Open oxinabox opened 4 years ago

oxinabox commented 4 years ago

The answer is: Yes it loads them (requires them, i.e. don't bring into scope), on all workers, when you using them on the manager, but when you start a new worker, it doesn't start with the ones that are currently loaded on the manager process.

https://docs.julialang.org/en/v1/manual/parallel-computing/#code-availability-1 first says:

Finally, if DummyModule.jl is not a standalone file but a package, then using DummyModule will load DummyModule.jl on all processes, but only bring it into scope on the process where using was called.
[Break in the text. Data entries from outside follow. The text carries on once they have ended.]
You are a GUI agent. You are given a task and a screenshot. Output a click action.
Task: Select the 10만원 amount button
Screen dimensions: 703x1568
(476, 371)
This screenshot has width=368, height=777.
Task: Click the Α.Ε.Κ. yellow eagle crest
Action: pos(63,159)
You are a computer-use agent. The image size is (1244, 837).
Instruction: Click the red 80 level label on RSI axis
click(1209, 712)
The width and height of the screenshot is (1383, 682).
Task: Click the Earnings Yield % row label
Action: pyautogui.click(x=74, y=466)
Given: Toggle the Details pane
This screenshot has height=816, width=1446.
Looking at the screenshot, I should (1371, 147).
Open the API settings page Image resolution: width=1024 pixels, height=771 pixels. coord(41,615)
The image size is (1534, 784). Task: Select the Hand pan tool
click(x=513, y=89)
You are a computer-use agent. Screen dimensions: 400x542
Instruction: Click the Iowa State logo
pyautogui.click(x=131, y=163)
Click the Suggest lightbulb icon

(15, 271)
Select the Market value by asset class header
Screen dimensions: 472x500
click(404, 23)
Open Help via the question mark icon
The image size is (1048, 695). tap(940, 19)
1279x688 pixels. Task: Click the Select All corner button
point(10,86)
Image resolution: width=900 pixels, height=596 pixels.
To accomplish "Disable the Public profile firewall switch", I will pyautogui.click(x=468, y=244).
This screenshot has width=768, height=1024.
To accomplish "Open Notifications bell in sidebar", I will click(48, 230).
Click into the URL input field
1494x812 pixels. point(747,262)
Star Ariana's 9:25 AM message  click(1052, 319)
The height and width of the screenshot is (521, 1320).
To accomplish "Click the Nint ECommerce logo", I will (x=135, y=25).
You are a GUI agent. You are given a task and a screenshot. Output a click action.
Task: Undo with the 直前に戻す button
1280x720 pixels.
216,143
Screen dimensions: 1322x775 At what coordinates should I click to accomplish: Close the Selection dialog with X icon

Then later kind of contradicts that:

Note that workers do not run a ~/.julia/config/startup.jl startup script, nor do they synchronize their global state (such as global variables, new method definitions, and loaded modules) with any of the other running processes.

The second bit is kind wrong. It does synconize loaded modules.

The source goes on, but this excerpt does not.